**Work to be completed**
The expected output is the full set of entries, printed exactly, without pictures.

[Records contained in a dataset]
=== Section Start ===

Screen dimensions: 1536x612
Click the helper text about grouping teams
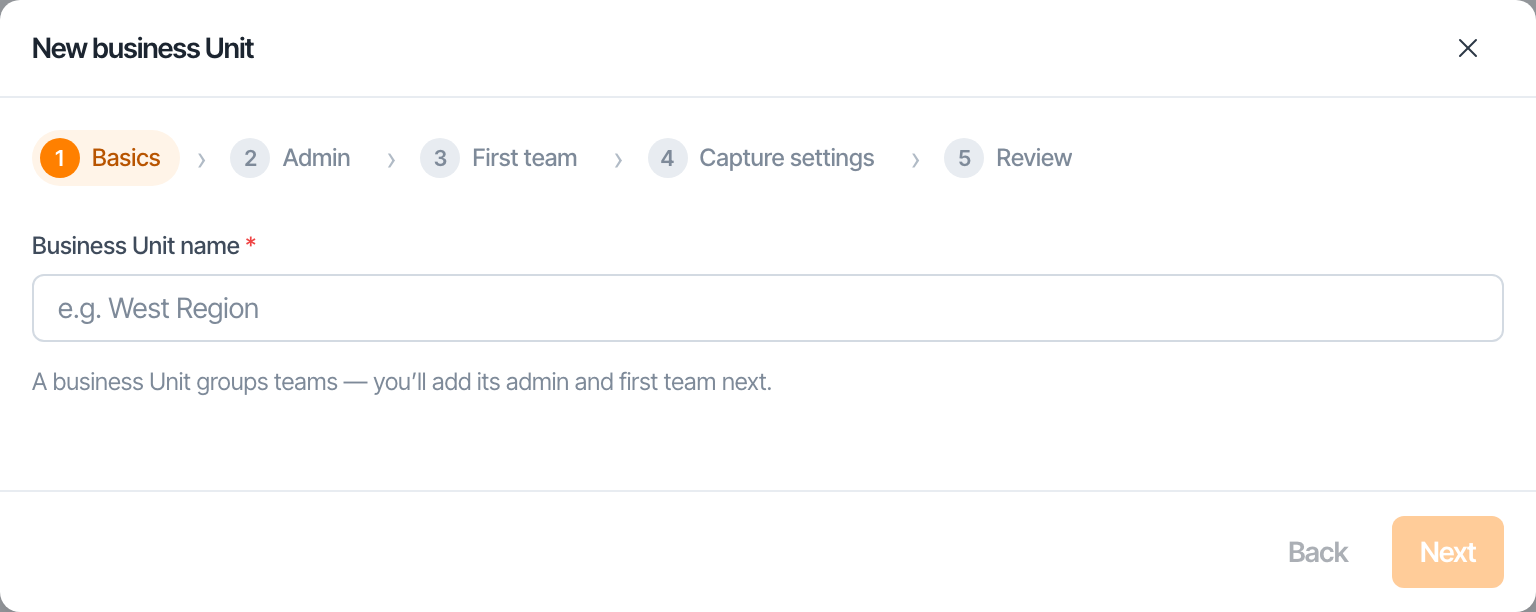point(402,382)
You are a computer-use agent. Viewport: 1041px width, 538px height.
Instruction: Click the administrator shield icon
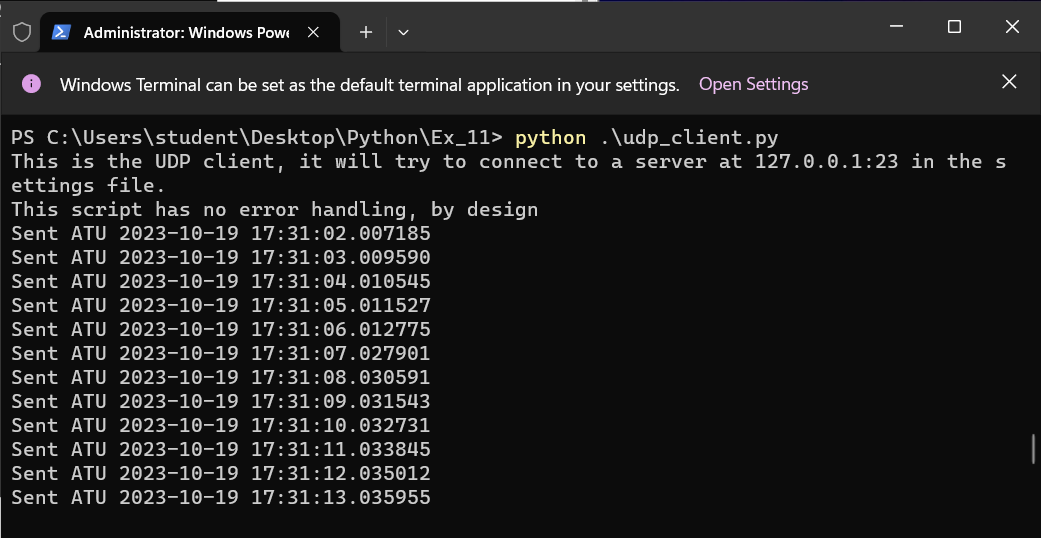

=== Section End ===

**Task solution**
Screen dimensions: 1536x612
Click the helper text about grouping teams
point(402,382)
You are a computer-use agent. Viewport: 1041px width, 538px height.
Instruction: Click the administrator shield icon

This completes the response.